Inhibition of the polo-like-kinase-1 (PLK-1) has been shown to be effective in several haematological and solid tumor models. In this systemic study, the antitumor effect of BI2536, a small molecule inhibitor of PLK-1, in combination with cisplatin and docetaxel was examined in nine squamous cell carcinoma cell lines, most of which had a head and neck origin (SCCHN). Dose escalation studies were conducted with nine SCCHN cell lines using BI2536, cisplatin and docetaxel in cell line-specific concentrations. Growth inhibitory and proapoptotic effects were measured quantitatively using cytohistology and a Human Apoptose Array kit. BI2536 in combination with cisplatin and docetaxel showed a markedly higher antiproliferative and apoptotic activity in the SCCHN cell lines investigated (P≤0.008), compared with single agent cisplatin or docetaxel alone. The findings of this study showed that the addition of PLK-1-inhibitor BI2536 to conventional chemotherapeutic drugs led to a statistically higher antiproliferative and apoptotic effect in SCCHN cell lines compared with cisplatin or docetaxel alone. Inaugurating BI2536 in the clinical setting might enhance the antitumoral activity of conventional drugs, possibly leading to less toxic side effects of cancer therapy.

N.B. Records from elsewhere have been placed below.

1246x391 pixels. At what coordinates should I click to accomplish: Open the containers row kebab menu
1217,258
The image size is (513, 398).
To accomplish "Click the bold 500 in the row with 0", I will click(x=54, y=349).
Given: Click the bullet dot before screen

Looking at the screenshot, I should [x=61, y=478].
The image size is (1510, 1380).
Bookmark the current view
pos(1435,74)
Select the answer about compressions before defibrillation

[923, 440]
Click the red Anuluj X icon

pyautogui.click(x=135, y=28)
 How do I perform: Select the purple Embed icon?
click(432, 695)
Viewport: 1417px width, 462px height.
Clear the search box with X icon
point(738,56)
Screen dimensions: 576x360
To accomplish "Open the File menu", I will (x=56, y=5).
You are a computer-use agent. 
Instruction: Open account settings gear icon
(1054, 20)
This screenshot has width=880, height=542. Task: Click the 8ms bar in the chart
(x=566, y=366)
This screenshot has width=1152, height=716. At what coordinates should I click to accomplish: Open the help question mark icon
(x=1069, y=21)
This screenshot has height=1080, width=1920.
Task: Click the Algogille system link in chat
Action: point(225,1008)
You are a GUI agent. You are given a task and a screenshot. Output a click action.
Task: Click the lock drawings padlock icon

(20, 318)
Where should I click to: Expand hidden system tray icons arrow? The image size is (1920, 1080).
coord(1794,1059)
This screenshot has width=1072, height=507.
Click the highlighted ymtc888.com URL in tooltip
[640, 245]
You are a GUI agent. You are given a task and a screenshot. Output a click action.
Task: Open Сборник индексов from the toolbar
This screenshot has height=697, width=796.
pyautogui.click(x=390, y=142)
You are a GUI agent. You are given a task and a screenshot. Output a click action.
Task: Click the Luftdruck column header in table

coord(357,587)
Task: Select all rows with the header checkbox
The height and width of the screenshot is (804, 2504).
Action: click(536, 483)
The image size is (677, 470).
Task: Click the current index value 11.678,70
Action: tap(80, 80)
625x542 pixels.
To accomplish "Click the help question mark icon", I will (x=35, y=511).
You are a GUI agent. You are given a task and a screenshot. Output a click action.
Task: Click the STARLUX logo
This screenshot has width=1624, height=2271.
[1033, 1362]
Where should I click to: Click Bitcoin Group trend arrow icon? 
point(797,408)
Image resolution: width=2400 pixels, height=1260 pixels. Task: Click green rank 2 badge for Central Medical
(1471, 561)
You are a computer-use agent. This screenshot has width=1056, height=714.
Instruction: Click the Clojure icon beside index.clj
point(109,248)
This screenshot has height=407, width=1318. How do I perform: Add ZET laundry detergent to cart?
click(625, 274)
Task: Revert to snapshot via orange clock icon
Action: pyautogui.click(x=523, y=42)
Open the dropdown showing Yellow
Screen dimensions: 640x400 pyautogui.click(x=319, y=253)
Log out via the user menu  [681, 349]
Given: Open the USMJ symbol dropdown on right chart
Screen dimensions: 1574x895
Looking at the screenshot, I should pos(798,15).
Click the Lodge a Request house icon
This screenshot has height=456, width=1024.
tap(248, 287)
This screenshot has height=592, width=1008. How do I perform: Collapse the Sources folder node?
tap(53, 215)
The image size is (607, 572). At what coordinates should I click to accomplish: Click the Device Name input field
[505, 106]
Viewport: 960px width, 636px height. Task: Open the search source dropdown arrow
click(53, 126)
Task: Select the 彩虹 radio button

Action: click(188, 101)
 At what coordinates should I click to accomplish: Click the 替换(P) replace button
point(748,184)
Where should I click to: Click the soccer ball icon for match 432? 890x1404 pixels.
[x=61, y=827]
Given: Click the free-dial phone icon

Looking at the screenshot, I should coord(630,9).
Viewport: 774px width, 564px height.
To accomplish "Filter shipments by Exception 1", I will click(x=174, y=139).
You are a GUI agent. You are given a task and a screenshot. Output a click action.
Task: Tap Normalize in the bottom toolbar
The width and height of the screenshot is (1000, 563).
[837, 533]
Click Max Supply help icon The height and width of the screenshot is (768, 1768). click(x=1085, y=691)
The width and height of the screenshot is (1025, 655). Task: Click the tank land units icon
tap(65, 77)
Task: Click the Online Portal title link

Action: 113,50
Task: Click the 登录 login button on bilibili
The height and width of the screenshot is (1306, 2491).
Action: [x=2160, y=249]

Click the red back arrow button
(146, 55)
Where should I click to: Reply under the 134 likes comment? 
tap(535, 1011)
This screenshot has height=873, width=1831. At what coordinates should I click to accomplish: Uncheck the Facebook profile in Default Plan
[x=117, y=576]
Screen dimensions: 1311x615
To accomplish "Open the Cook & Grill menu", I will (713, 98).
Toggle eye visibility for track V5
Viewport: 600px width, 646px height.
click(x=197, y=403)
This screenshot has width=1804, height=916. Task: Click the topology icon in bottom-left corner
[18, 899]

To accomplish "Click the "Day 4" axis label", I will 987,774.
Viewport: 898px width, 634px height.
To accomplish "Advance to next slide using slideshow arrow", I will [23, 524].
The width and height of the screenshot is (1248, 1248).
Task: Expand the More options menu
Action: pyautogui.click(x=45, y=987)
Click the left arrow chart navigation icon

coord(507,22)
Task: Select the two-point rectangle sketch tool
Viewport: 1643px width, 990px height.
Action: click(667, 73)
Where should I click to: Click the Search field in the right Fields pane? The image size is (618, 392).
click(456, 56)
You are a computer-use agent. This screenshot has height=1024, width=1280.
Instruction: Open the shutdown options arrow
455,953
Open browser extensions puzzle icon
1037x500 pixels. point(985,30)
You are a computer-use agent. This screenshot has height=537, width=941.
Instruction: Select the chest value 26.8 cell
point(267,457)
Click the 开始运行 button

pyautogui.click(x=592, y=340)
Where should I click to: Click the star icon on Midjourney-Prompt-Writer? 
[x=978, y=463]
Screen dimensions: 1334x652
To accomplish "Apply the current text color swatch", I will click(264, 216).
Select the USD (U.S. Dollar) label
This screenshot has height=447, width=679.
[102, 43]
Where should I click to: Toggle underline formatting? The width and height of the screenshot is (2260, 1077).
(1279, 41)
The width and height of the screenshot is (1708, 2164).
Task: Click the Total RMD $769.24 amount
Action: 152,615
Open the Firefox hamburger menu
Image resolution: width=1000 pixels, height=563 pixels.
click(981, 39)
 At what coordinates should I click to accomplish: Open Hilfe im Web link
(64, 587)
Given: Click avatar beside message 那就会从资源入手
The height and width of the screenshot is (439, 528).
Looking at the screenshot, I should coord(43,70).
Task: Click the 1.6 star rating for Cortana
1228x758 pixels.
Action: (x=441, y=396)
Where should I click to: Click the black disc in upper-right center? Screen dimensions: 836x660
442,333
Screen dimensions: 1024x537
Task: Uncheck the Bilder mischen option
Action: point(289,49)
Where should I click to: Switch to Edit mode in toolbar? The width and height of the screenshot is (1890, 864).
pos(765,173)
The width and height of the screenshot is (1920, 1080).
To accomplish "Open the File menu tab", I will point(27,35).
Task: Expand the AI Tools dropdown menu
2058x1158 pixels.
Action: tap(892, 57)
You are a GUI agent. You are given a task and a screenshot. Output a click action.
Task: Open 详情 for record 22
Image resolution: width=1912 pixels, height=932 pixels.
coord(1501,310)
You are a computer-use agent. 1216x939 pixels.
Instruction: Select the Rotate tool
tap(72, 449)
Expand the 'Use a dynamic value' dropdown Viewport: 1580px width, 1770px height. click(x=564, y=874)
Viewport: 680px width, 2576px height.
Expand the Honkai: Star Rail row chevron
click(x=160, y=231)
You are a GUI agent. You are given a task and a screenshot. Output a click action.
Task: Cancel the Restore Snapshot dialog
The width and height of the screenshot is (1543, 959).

在多种血液学和实体瘤模型中,抑制polo样激酶1(PLK-1)已被证明是有效的。在这项系统性研究中,研究了PLK-1小分子抑制剂BI2536与顺铂和多西他赛联合使用时对9种鳞状细胞癌细胞系的抗肿瘤作用,其中大多数起源于头颈部(SCCHN)。使用BI2536、顺铂和多西他赛,以细胞系特异性浓度对9种SCCHN细胞系进行了剂量递增研究。使用细胞组织学和人凋亡阵列试剂盒定量测量生长抑制和促凋亡作用。与单独使用顺铂或多西他赛相比,BI2536与顺铂和多西他赛联合使用在研究的SCCHN细胞系中显示出明显更高的抗增殖和凋亡活性(P≤0.008)。本研究结果表明,与单独使用顺铂或多西他赛相比,在传统化疗药物中添加PLK-1抑制剂BI2536在SCCHN细胞系中导致了统计学上更高的抗增殖和凋亡作用。在临床环境中引入BI2536可能会增强传统药物的抗肿瘤活性,可能会降低癌症治疗的毒性副作用。